:: Provided records ::
⁂

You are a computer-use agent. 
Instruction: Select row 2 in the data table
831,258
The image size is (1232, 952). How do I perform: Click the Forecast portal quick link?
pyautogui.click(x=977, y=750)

⁂

Reproduce every line of the listing, requests included, but multiply each coordinate in the answers by 0.85 and round the results to whole numbers, with halves rounding up.

You are a computer-use agent. 
Instruction: Select row 2 in the data table
706,219
The image size is (1232, 952). How do I perform: Click the Forecast portal quick link?
pyautogui.click(x=830, y=638)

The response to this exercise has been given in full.